The US space agency has revealed that the Covid-hit 2020 was also the warmest year on record, just barely exceeding the record set in 2016 by less than a tenth of a degree. By most accounts, 2020 has been a rough year for the planet.
Massive wildfires scorched Australia, Siberia, and the US west coast -- and many of the fires were still burning during the busiest Atlantic hurricane season on record.
"This year has been a very striking example of what it's like to live under some of the most severe effects of climate change that we've been predicting," said Lesley Ott, a research meteorologist at NASA's Goddard Space Flight Center in the US.

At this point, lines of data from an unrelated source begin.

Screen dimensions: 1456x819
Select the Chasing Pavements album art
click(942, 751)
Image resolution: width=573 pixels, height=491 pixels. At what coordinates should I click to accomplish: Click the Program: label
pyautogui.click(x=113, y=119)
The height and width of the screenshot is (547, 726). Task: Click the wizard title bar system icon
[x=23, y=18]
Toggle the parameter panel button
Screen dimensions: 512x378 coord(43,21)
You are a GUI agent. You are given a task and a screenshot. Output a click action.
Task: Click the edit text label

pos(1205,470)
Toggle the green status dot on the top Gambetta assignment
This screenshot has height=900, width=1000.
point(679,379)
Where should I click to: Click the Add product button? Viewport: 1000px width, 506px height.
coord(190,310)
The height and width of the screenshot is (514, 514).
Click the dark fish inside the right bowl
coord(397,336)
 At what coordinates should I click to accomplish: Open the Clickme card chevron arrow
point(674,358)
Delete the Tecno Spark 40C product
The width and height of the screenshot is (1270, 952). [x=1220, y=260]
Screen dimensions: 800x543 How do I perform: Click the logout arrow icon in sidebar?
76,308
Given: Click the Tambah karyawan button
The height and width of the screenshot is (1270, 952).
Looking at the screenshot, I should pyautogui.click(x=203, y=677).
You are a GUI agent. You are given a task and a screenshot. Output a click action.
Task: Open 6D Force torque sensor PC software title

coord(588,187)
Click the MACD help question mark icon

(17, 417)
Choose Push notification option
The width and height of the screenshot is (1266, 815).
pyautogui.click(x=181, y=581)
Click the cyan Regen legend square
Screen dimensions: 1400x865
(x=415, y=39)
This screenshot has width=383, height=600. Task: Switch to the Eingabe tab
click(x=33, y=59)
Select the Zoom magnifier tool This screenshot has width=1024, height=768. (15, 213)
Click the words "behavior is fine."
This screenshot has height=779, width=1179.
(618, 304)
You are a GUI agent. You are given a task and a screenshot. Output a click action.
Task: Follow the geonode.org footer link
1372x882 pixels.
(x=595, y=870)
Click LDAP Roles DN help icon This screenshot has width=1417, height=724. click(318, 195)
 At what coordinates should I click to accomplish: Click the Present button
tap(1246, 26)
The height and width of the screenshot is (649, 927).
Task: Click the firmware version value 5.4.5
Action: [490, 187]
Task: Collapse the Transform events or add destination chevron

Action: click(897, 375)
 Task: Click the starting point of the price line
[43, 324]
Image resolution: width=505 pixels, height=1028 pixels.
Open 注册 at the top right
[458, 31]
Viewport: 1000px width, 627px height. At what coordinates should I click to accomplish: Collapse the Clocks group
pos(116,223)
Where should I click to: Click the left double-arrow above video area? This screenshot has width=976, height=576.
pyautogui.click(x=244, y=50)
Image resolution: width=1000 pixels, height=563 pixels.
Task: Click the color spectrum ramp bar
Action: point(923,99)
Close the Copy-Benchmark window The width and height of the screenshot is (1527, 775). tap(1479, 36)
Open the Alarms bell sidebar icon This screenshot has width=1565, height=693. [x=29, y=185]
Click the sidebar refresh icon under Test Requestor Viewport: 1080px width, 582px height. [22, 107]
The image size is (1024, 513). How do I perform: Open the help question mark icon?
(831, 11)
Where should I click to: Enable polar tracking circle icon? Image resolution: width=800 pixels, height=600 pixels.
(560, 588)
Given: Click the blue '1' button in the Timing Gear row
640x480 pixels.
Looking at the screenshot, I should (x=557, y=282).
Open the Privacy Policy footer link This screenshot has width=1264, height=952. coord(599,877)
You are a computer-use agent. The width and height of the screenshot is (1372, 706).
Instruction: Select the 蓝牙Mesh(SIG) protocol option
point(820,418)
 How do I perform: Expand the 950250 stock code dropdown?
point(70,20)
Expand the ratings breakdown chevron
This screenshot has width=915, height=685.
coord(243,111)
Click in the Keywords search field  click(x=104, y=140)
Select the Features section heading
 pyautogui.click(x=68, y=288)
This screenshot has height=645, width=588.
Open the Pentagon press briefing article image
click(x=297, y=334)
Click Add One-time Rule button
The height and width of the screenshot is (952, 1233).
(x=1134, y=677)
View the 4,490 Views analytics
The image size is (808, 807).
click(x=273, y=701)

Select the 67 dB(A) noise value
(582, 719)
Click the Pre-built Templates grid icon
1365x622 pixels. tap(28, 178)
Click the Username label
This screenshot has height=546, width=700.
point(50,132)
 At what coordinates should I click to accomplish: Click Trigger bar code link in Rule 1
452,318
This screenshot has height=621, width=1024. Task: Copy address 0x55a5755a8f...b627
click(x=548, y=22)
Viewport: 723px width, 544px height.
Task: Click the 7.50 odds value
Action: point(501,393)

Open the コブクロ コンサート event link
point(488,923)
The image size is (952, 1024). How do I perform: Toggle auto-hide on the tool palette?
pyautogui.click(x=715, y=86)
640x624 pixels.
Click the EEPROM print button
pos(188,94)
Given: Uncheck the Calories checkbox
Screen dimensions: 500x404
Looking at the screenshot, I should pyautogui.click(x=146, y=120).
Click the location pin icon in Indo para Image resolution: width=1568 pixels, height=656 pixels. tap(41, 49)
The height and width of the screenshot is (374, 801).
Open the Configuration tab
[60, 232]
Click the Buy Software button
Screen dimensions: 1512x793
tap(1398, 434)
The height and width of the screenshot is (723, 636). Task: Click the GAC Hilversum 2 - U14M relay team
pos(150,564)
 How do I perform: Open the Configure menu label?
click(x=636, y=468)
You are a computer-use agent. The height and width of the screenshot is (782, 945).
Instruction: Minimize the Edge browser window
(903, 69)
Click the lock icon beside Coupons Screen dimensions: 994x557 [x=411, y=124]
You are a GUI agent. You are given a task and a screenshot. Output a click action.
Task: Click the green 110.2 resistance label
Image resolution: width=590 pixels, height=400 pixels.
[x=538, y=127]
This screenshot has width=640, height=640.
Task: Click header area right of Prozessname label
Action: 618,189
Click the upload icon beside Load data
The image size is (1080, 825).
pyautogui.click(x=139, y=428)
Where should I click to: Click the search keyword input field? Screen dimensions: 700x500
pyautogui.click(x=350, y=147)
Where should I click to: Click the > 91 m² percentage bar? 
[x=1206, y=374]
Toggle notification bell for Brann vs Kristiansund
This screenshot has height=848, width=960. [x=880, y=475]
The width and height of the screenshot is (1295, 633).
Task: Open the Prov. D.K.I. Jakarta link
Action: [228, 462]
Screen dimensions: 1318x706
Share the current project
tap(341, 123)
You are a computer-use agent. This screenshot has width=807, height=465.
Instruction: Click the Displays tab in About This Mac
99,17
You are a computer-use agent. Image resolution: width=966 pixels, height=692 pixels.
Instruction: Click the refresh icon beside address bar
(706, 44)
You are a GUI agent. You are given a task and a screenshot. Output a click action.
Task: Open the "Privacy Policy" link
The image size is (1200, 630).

Human-produced greenhouse gas emissions are largely responsible for warming our planet.
"The natural processes Earth has for absorbing carbon dioxide released by human activities - plants and the ocean - just aren't enough to keep up with how much carbon dioxide we're putting into the atmosphere," said Gavin Schmidt, climate scientist and Director of NASA's Goddard Institute for Space Studies (GISS) in New York City.
According to NASA, carbon dioxide levels have increased by nearly 50 per cent since the 'Industrial Revolution' 250 years ago. The amount of methane in the atmosphere has more than doubled. As a result, during this period, Earth has warmed by just over 1 degree Celsius.
Climate modellers have predicted that as the planet warms, Earth will experience more severe heat waves and droughts, larger and more extreme wildfires, and longer and more intense hurricane seasons on average.
"The events of 2020 are consistent with what models have predicted: extreme climate events are more likely because of greenhouse gas emissions," NASA said in a statement late on Thursday.
Climate change has led to longer fire seasons, as vegetation dries out earlier and persistent high temperatures allow fires to burn longer. This year, heat waves and droughts added fuel for the fires, setting the stage for more intense fires in 2020.
This year wasn't a record-breaker for ice loss at sea or on land. The planet is losing about 13.1 per cent of Arctic sea ice by area each decade, according to sea ice minimum data from NASA and the National Snow and Ice Data Center in Boulder, Colorado.
The Arctic has lost over half of its summer minimum sea ice extent in the last few decades and the trend is still declining. In 2020, Arctic sea ice covered just 3.36 million square kms at its minimum.
This year brought one of the busiest and most intense Atlantic hurricane seasons on record, with 30 named storms. The planet is also seeing more slow-travelling hurricanes that stall, bringing prolonged rainfall to an area, likely as a result of climate change.
"The large wildfires, intense hurricanes, and ice loss we saw in 2020 are direct consequences of human-induced climate change. And they're projected to continue and escalate into the next decade -- especially if human-induced greenhouse gas emissions continue at the current rate," said NASA.
"This isn't the new normal," said Schmidt. "This is a precursor of more to come."